This is a fairly high-level question which could end up going quite deep,
but below is a quick summary off the top of my head.

You can get a few advantages when running Cassandra in Kubernetes,
particularly:

   - Easy discovery and network connectivity with other services running on
   K8s
   - Reproducible, repeatable operations and deployments
   - A cloud-independent approach to container orchestration, that is
   supported by all major cloud providers.
   - Easy backups, deployments, scaling etc via statefulsets or an operator
   (see https://github.com/instaclustr/cassandra-operator).

There are also some rough edges with running Cassandra on Kubernetes:

   - Failure domain placement with statefulsets is still challenging (v1.12
   goes a long way to fixing this -
   
https://kubernetes.io/blog/2018/10/11/topology-aware-volume-provisioning-in-kubernetes/
   )

# [Dataset excerpt]
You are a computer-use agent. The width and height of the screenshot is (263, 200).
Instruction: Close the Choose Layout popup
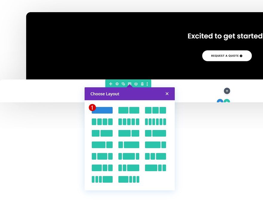click(x=167, y=94)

# [Task instructions]
(1) In the Cassandra-on-Kubernetes text, start at the words "This is a fairly" and stop after "major cloud providers.". Reproduce that span with "container orchestration" swapped for "workload scheduling".
(2) List every advantage the Cassandra-on-Kubernetes text names for running Cassandra in Kubernetes.

# [List of solutions]
(1)
This is a fairly high-level question which could end up going quite deep,
but below is a quick summary off the top of my head.

You can get a few advantages when running Cassandra in Kubernetes,
particularly:

   - Easy discovery and network connectivity with other services running on
   K8s
   - Reproducible, repeatable operations and deployments
   - A cloud-independent approach to workload scheduling, that is
   supported by all major cloud providers.

(2)
- Easy discovery and network connectivity with other services running on K8s
- Reproducible, repeatable operations and deployments
- A cloud-independent approach to container orchestration that is supported by all major cloud providers
- Easy backups, deployments, scaling, etc. via statefulsets or an operator